But unlike the flood of Third World immigrants, the Irish come
with advantages: white skin, good education, a knowledge of the
language and a talent for politics that would make Boston's
legendary Mayor James Michael Curley beam with pride. On the East
Coast, they have revitalized neighborhoods deserted by their
American cousins. Local shops sell everything from soda bread to
Irish candies and bacon. The bleachers are filled for Irish
football at Gaelic Park in the Bronx and Dilboy Field near Boston.
In New York's Irish neighborhoods, pubs are packed on weekends. "At
home in County Offaly, the bars are empty," says Mary Cahill, 26,
who has been in America two years. "Most of the young people are
in the U.S., Britain or Australia."
The surge of new arrivals began in 1982, propelled by a
debt-plagued Irish economy in which unemployment soared to almost
19% last year, sometimes reaching twice that for young people under
25. Even Ireland's Prime Minister Charles Haughey seemed to
encourage the exodus.
Most of the Irish arriving in the U.S. have simply stayed on
once their six-month tourist or work visas expired. They insist
they are in America by stealth because there was no way for them
to gain legal entry. The newcomers argue that the U.S. immigration
act of 1965 discriminated against the Irish and other Europeans by
giving preference to applicants who had family members legally in
the U.S. Since Europeans had not been moving in large numbers to
America for many years, they were all but locked out. The
non-Europeans, mostly Asians and Latin Americans, used the family
preference to create a relative-to-relative chain that accounts for
more than 90% of the annual inflow of 600,000 immigrants. In 1987,
for example, 601,516 people were granted permanent U.S. residence;
only 3,060 of them were Irish.
The hard-fought 1986 immigration reform also bypassed the Irish
aliens. Aimed mostly at the U.S. southern border, it granted
amnesty to foreigners who could show they were in the U.S. before
1982. That was just before the latest Irish influx began, cutting
off these new arrivals.
These perceived injustices have unified Irish Americans, both
legal and alien, in a way seldom seen in the often contentious
community. In New York this week a bishop from Ireland will lead
a Mass of Hope in St. Patrick's Cathedral for the new immigrants.

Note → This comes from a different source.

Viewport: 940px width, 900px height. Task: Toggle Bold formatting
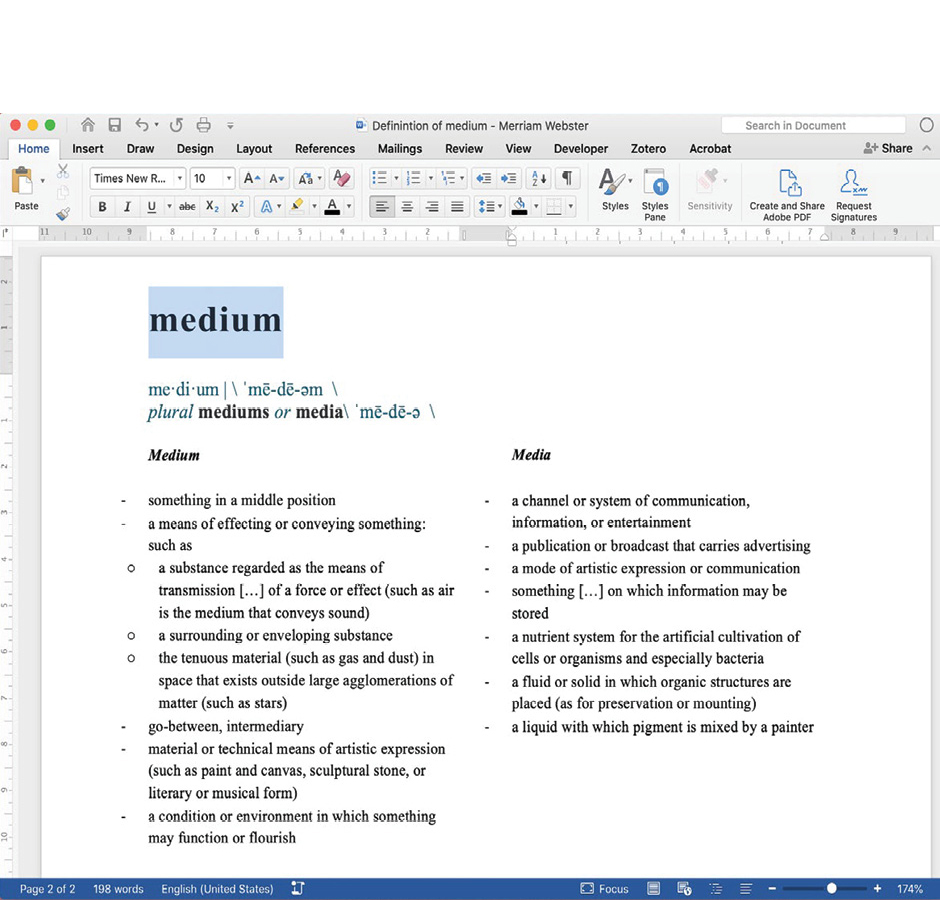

An Irish Immigration Reform Movement has created chapters in more
than a dozen cities to seek changes in U.S. immigration laws,
including the right of the illegals to seek permanent residency.

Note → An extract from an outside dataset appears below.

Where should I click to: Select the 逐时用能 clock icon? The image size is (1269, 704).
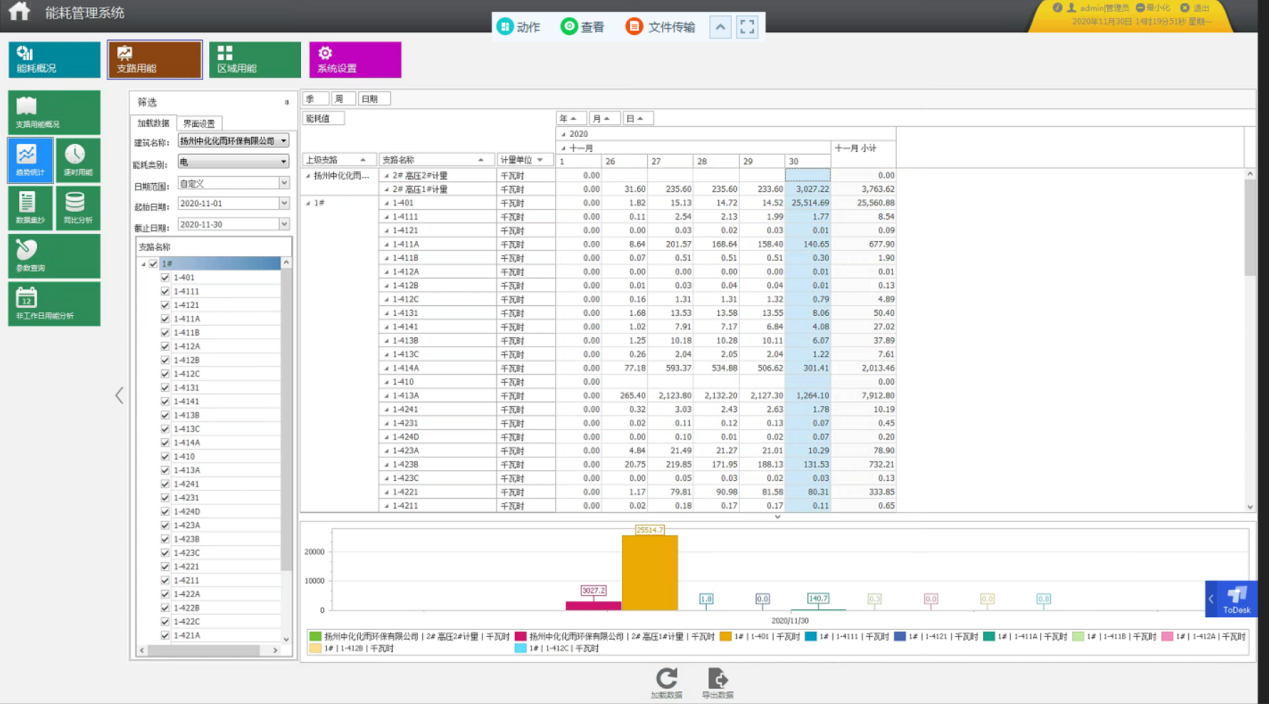coord(77,160)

It employs a full-time lobbyist in Washington.
When the Irish get together, many U.S. politicians listen.
Boston's Mayor Raymond Flynn last year announced that "the welcome
mat is out" for Irish aliens, and has created an office to provide
immigrants with legal aid. The administration of New York Mayor Ed
Koch declared that the Irish aliens "have nothing to fear in
utilizing fully the services" of the city. New York even granted
$30,000 to help finance a counseling hot line for Irish immigrants.
At the federal level, the Irish lobby won a fight in 1987 to
create 10,000 special visas for the 36 countries that the 1965 act
treated unfairly. Awarded in a lottery that gave priority to those
who applied first, 40% of the visas went to the Irish, who had been
closely tracking the process. Last year Congress decided to make
an additional 30,000 of these lottery visas available in the next
two years, using leftover applications from the first drawing.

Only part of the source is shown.